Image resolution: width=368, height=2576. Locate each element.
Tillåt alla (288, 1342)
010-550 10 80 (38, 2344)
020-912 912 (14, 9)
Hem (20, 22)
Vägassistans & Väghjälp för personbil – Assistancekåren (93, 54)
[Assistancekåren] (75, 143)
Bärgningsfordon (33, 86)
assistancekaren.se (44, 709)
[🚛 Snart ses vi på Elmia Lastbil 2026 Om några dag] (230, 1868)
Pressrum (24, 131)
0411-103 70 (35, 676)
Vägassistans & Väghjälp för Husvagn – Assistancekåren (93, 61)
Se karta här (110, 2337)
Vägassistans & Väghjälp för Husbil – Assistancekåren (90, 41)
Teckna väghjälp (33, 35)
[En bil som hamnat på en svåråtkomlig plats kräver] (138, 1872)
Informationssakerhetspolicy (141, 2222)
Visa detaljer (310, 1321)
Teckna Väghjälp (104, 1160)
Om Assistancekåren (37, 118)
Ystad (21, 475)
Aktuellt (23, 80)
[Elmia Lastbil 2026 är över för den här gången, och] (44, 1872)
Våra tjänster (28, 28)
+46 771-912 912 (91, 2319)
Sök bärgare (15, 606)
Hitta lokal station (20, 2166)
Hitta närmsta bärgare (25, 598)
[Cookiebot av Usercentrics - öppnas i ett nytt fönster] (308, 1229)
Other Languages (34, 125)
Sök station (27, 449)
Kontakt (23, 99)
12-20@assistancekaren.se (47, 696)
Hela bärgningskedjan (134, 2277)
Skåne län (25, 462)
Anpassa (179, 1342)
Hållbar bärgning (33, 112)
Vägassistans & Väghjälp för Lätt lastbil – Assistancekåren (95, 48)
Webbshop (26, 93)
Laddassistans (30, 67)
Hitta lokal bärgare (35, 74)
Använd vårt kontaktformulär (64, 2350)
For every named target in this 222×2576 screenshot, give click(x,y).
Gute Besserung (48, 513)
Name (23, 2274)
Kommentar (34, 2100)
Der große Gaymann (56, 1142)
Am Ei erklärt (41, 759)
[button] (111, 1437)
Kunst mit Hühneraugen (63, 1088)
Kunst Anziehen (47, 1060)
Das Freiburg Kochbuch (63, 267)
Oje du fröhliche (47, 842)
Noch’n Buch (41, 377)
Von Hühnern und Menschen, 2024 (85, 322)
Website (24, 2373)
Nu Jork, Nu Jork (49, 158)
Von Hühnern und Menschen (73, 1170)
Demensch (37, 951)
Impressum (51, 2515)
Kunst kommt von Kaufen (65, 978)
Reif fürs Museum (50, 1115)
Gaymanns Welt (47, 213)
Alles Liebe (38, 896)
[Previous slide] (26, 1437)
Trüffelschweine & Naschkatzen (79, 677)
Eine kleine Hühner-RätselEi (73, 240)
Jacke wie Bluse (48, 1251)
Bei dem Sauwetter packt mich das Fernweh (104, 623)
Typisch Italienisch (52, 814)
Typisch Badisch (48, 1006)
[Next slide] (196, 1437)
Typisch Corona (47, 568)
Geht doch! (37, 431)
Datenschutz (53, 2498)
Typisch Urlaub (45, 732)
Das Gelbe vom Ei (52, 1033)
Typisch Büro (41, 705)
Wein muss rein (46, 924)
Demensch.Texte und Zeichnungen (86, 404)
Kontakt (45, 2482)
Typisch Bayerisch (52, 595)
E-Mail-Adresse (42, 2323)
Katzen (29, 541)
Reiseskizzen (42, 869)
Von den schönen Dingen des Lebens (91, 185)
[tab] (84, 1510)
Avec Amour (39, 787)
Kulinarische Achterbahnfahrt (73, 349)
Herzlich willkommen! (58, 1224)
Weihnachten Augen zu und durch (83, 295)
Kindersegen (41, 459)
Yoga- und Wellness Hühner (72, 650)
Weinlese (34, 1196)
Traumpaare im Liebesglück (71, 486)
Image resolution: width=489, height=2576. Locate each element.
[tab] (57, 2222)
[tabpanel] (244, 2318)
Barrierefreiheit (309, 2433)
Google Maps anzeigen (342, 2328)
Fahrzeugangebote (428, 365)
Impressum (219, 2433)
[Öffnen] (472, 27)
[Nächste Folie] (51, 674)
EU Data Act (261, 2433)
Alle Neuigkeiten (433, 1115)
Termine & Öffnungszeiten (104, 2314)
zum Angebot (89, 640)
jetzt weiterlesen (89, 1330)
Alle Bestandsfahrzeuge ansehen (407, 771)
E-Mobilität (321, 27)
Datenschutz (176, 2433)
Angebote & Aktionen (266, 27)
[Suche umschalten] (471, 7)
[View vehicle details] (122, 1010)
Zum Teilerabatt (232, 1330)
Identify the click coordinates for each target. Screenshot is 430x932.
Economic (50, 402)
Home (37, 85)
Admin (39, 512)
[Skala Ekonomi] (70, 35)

+===+

_Exercise details_.
Each line of the data above must be restated word for word.

_Task response_.
Image resolution: width=368, height=2576. Locate each element.
Tillåt alla (288, 1342)
010-550 10 80 (38, 2344)
020-912 912 (14, 9)
Hem (20, 22)
Vägassistans & Väghjälp för personbil – Assistancekåren (93, 54)
[Assistancekåren] (75, 143)
Bärgningsfordon (33, 86)
assistancekaren.se (44, 709)
[🚛 Snart ses vi på Elmia Lastbil 2026 Om några dag] (230, 1868)
Pressrum (24, 131)
0411-103 70 (35, 676)
Vägassistans & Väghjälp för Husvagn – Assistancekåren (93, 61)
Se karta här (110, 2337)
Vägassistans & Väghjälp för Husbil – Assistancekåren (90, 41)
Teckna väghjälp (33, 35)
[En bil som hamnat på en svåråtkomlig plats kräver] (138, 1872)
Informationssakerhetspolicy (141, 2222)
Visa detaljer (310, 1321)
Teckna Väghjälp (104, 1160)
Om Assistancekåren (37, 118)
Ystad (21, 475)
Aktuellt (23, 80)
[Elmia Lastbil 2026 är över för den här gången, och] (44, 1872)
Våra tjänster (28, 28)
+46 771-912 912 (91, 2319)
Sök bärgare (15, 606)
Hitta lokal station (20, 2166)
Hitta närmsta bärgare (25, 598)
[Cookiebot av Usercentrics - öppnas i ett nytt fönster] (308, 1229)
Other Languages (34, 125)
Sök station (27, 449)
Kontakt (23, 99)
12-20@assistancekaren.se (47, 696)
Hela bärgningskedjan (134, 2277)
Skåne län (25, 462)
Anpassa (179, 1342)
Hållbar bärgning (33, 112)
Vägassistans & Väghjälp för Lätt lastbil – Assistancekåren (95, 48)
Webbshop (26, 93)
Laddassistans (30, 67)
Hitta lokal bärgare (35, 74)
Använd vårt kontaktformulär (64, 2350)
For every named target in this 222×2576 screenshot, give click(x,y).
Gute Besserung (48, 513)
Name (23, 2274)
Kommentar (34, 2100)
Der große Gaymann (56, 1142)
Am Ei erklärt (41, 759)
[button] (111, 1437)
Kunst mit Hühneraugen (63, 1088)
Kunst Anziehen (47, 1060)
Das Freiburg Kochbuch (63, 267)
Oje du fröhliche (47, 842)
Noch’n Buch (41, 377)
Von Hühnern und Menschen, 2024 (85, 322)
Website (24, 2373)
Nu Jork, Nu Jork (49, 158)
Von Hühnern und Menschen (73, 1170)
Demensch (37, 951)
Impressum (51, 2515)
Kunst kommt von Kaufen (65, 978)
Reif fürs Museum (50, 1115)
Gaymanns Welt (47, 213)
Alles Liebe (38, 896)
[Previous slide] (26, 1437)
Trüffelschweine & Naschkatzen (79, 677)
Eine kleine Hühner-RätselEi (73, 240)
Jacke wie Bluse (48, 1251)
Bei dem Sauwetter packt mich das Fernweh (104, 623)
Typisch Italienisch (52, 814)
Typisch Badisch (48, 1006)
[Next slide] (196, 1437)
Typisch Corona (47, 568)
Geht doch! (37, 431)
Datenschutz (53, 2498)
Typisch Urlaub (45, 732)
Das Gelbe vom Ei (52, 1033)
Typisch Büro (41, 705)
Wein muss rein (46, 924)
Demensch.Texte und Zeichnungen (86, 404)
Kontakt (45, 2482)
Typisch Bayerisch (52, 595)
E-Mail-Adresse (42, 2323)
Katzen (29, 541)
Reiseskizzen (42, 869)
Von den schönen Dingen des Lebens (91, 185)
[tab] (84, 1510)
Avec Amour (39, 787)
Kulinarische Achterbahnfahrt (73, 349)
Herzlich willkommen! (58, 1224)
Weihnachten Augen zu und durch (83, 295)
Kindersegen (41, 459)
Yoga- und Wellness Hühner (72, 650)
Weinlese (34, 1196)
Traumpaare im Liebesglück (71, 486)
Image resolution: width=489, height=2576. Locate each element.
[tab] (57, 2222)
[tabpanel] (244, 2318)
Barrierefreiheit (309, 2433)
Google Maps anzeigen (342, 2328)
Fahrzeugangebote (428, 365)
Impressum (219, 2433)
[Öffnen] (472, 27)
[Nächste Folie] (51, 674)
EU Data Act (261, 2433)
Alle Neuigkeiten (433, 1115)
Termine & Öffnungszeiten (104, 2314)
zum Angebot (89, 640)
jetzt weiterlesen (89, 1330)
Alle Bestandsfahrzeuge ansehen (407, 771)
E-Mobilität (321, 27)
Datenschutz (176, 2433)
Angebote & Aktionen (266, 27)
[Suche umschalten] (471, 7)
[View vehicle details] (122, 1010)
Zum Teilerabatt (232, 1330)
Identify the click coordinates for each target. Screenshot is 430x932.
Economic (50, 402)
Home (37, 85)
Admin (39, 512)
[Skala Ekonomi] (70, 35)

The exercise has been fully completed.